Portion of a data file
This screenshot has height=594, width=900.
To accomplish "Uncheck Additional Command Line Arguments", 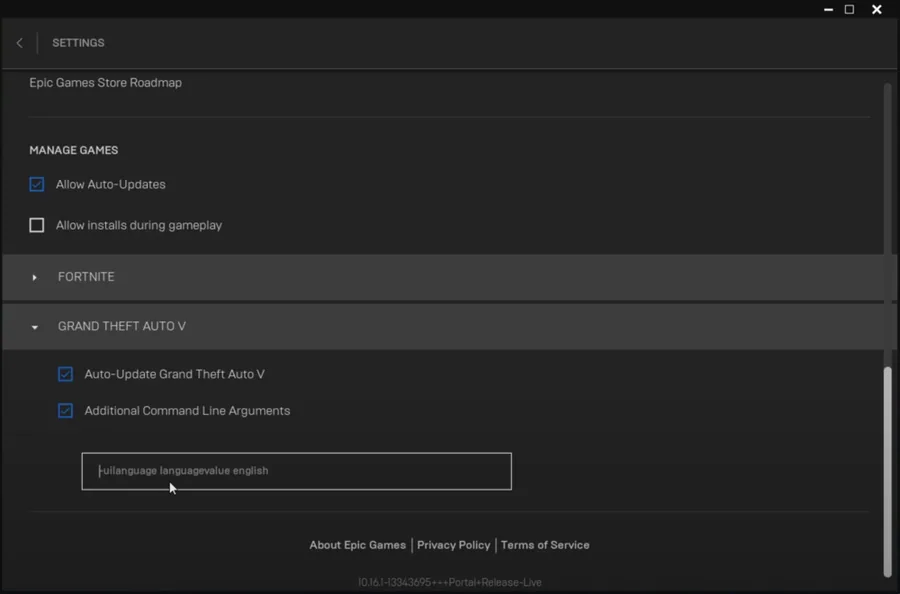I will (x=65, y=411).
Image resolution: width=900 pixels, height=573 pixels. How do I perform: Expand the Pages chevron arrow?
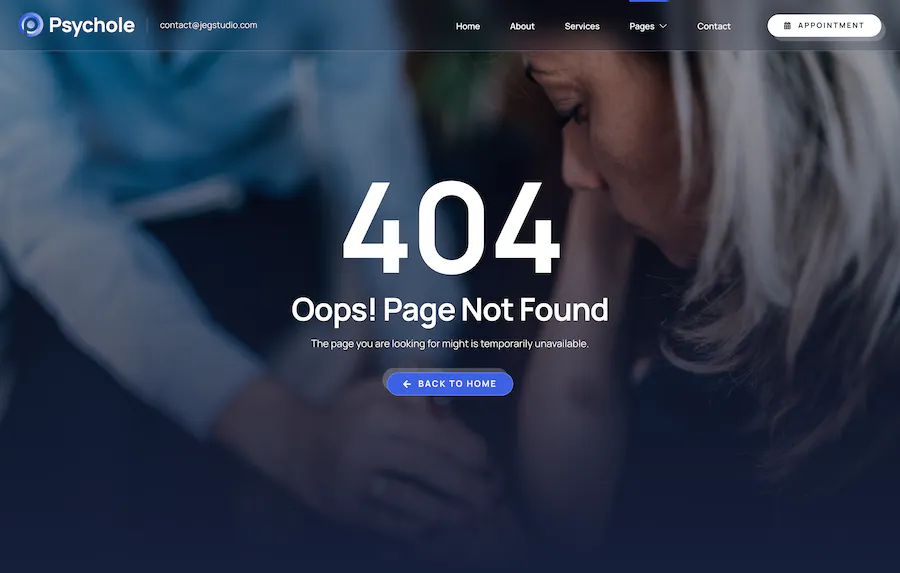(663, 26)
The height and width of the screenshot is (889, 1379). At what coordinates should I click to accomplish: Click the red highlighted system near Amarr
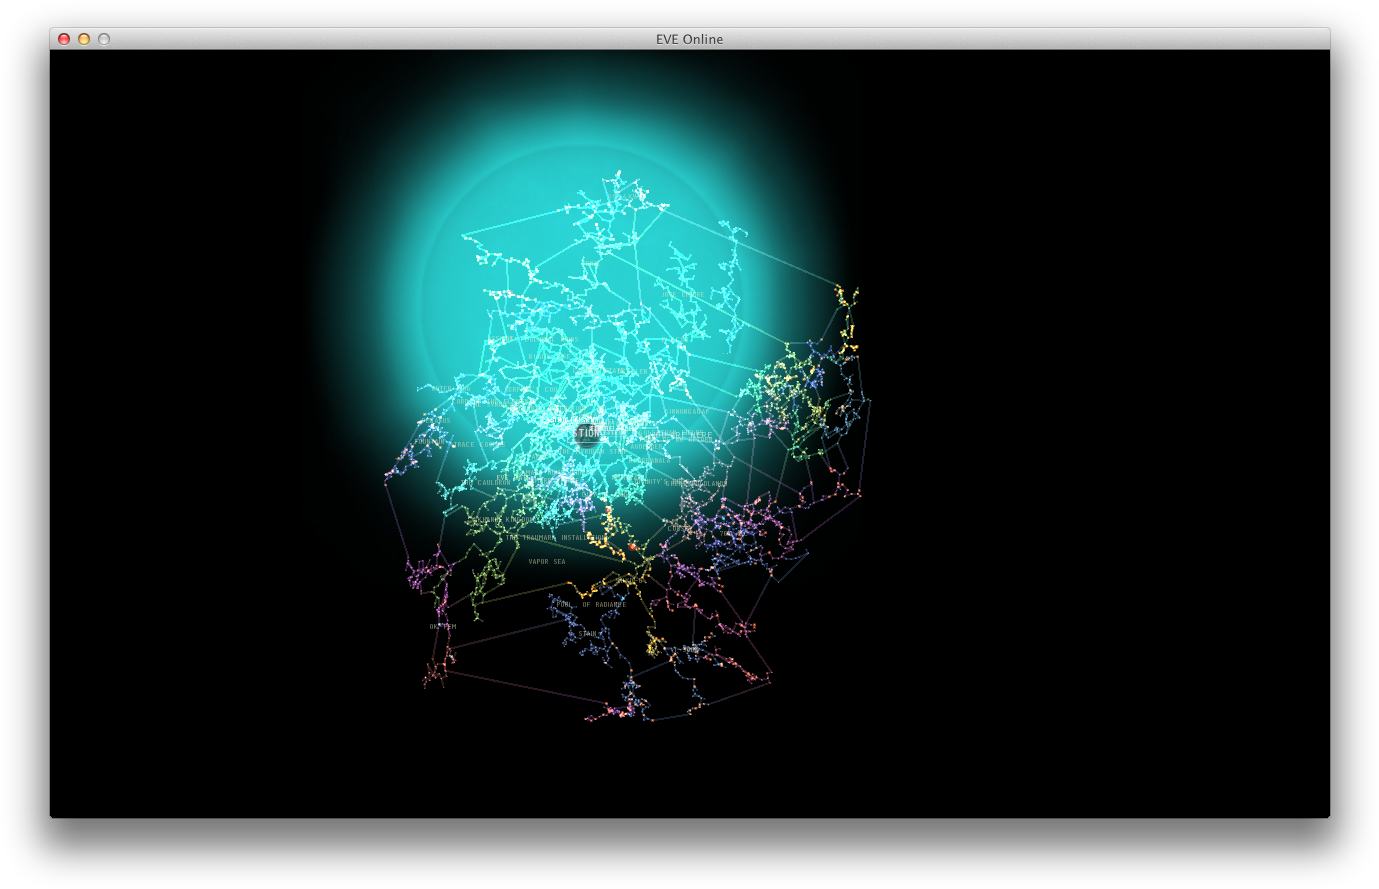tap(607, 509)
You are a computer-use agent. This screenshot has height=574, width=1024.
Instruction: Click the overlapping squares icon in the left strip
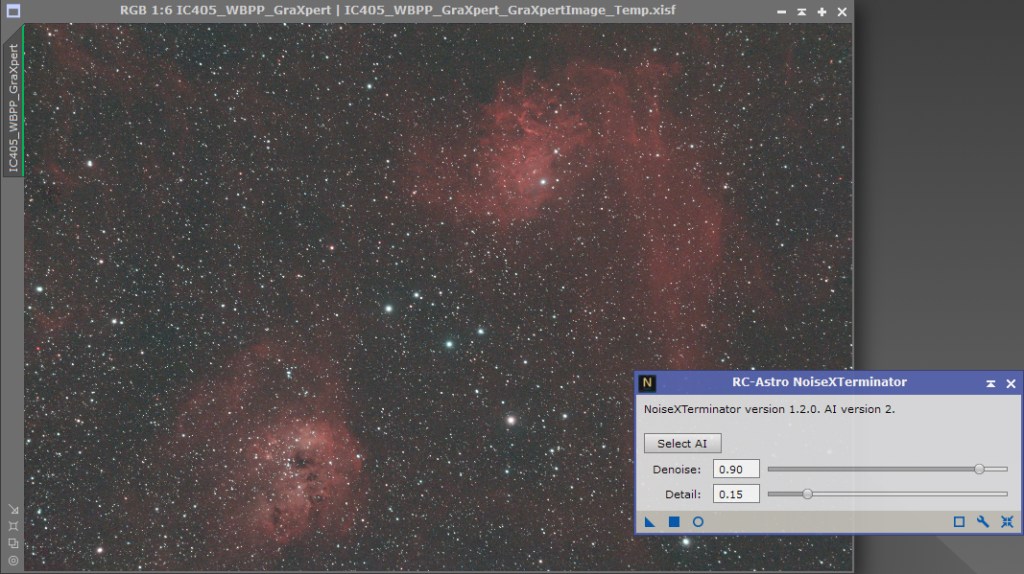(x=13, y=543)
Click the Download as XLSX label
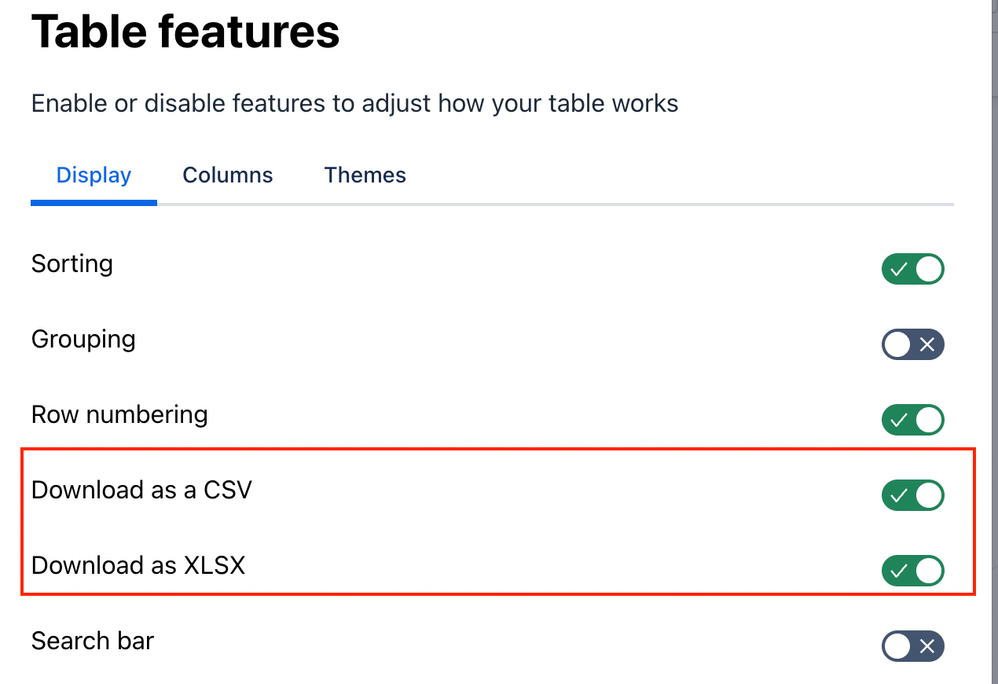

_What you are asked to do_
Reproduce the entries word for word, starting with the line that contains "You are a computer-use" and continuing through the end of the entries. Omit the pictures from your answer.

_Answer to this exercise_
You are a computer-use agent. This screenshot has height=574, width=1024.
Instruction: Click the overlapping squares icon in the left strip
(x=13, y=543)
Click the Download as XLSX label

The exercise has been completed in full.